SUPPLIED RECORDS ->
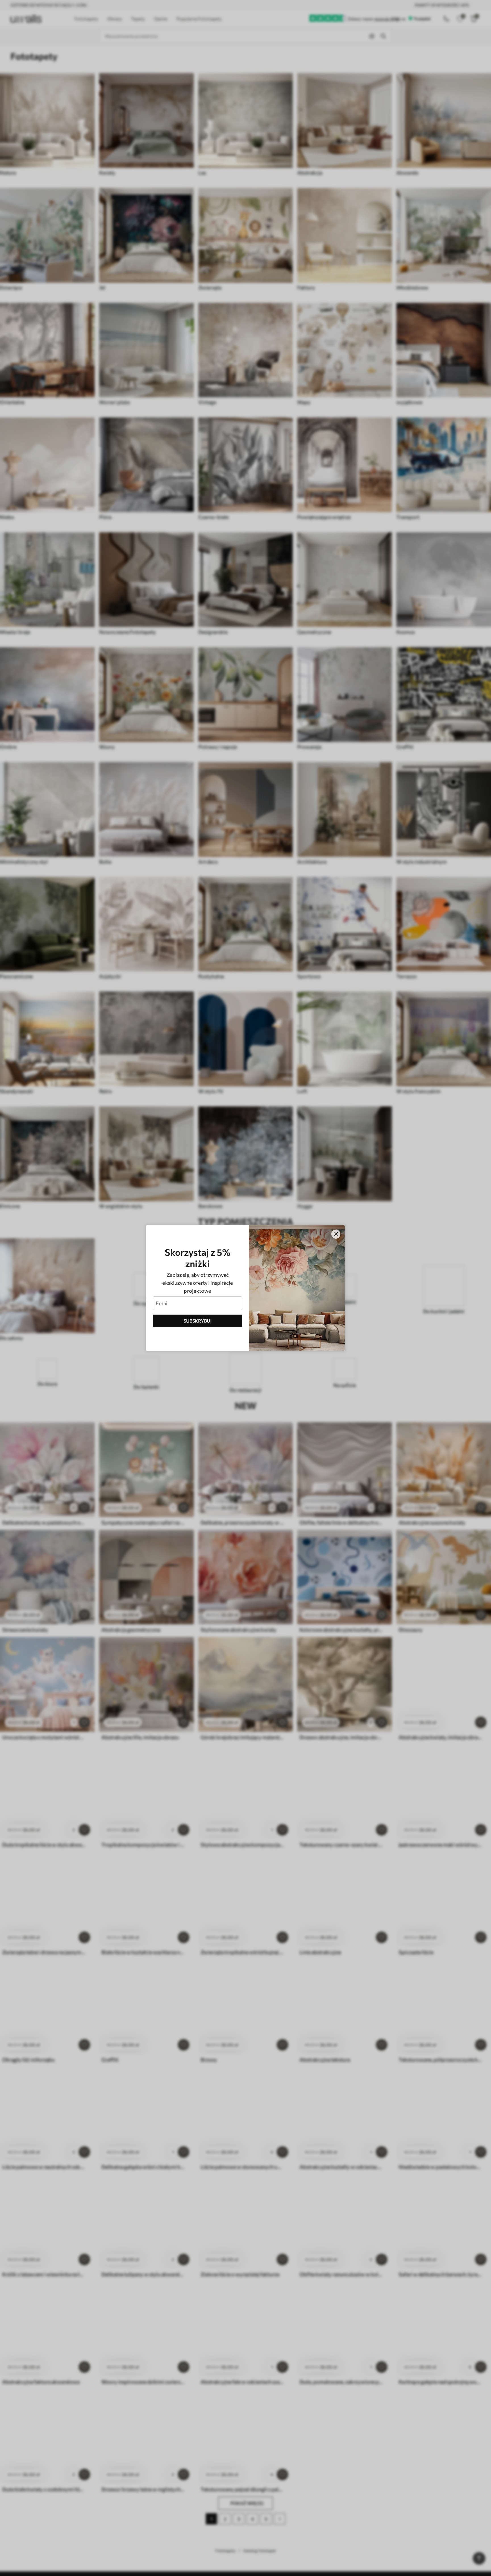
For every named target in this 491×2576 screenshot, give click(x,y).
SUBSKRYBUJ (198, 1320)
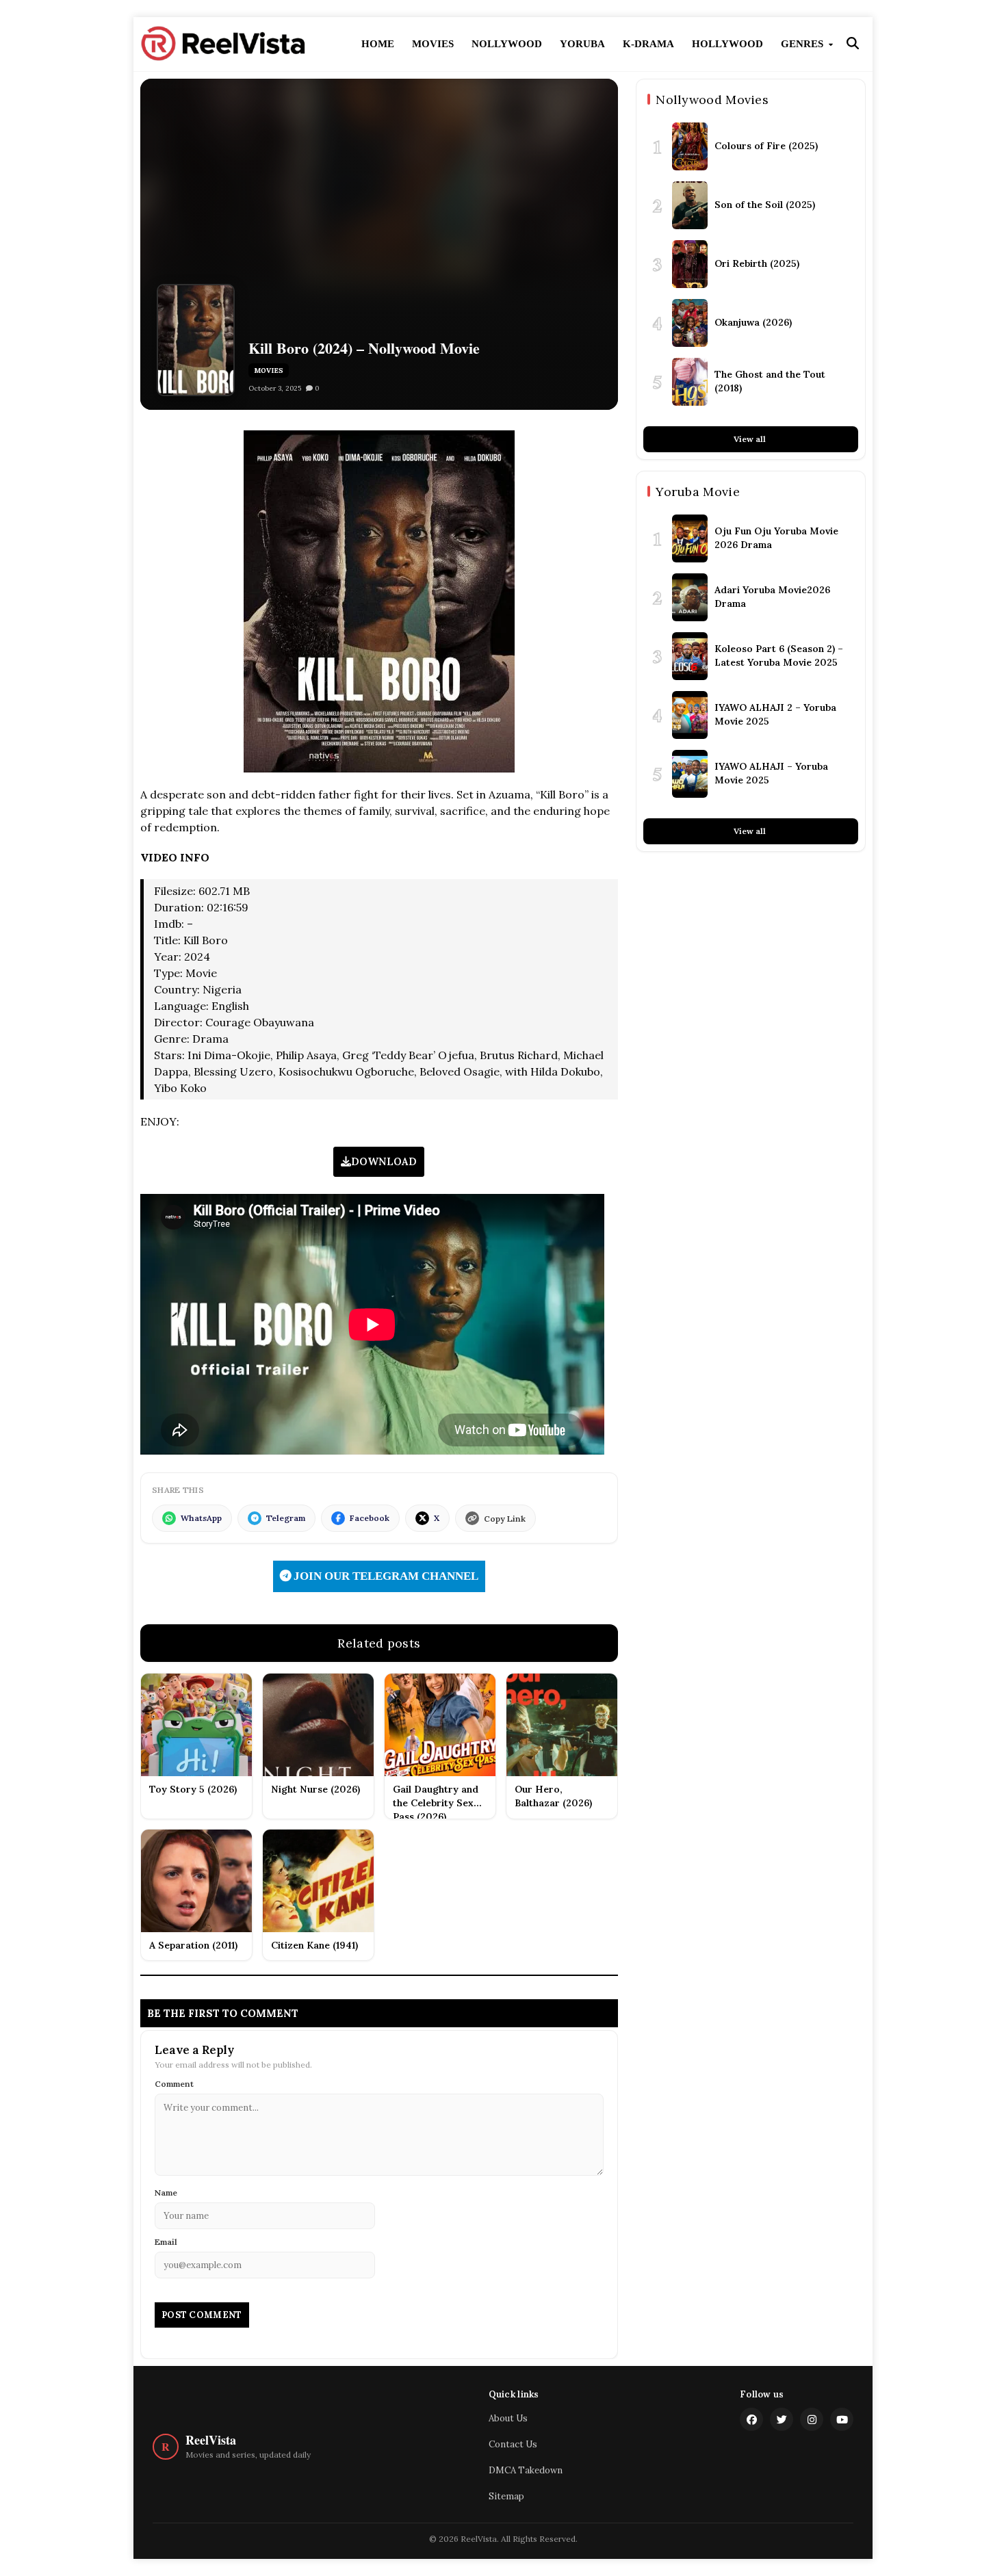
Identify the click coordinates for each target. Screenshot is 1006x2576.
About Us (508, 2418)
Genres (803, 43)
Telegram (285, 1518)
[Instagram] (811, 2419)
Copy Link (505, 1518)
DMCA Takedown (526, 2470)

TRY IT ->
Only the lines from the one containing "About Us (508, 2418)" through the final line above should be duplicated, exactly as they stand.

REPLY TO THE EXERCISE ->
About Us (508, 2418)
Genres (803, 43)
Telegram (285, 1518)
[Instagram] (811, 2419)
Copy Link (505, 1518)
DMCA Takedown (526, 2470)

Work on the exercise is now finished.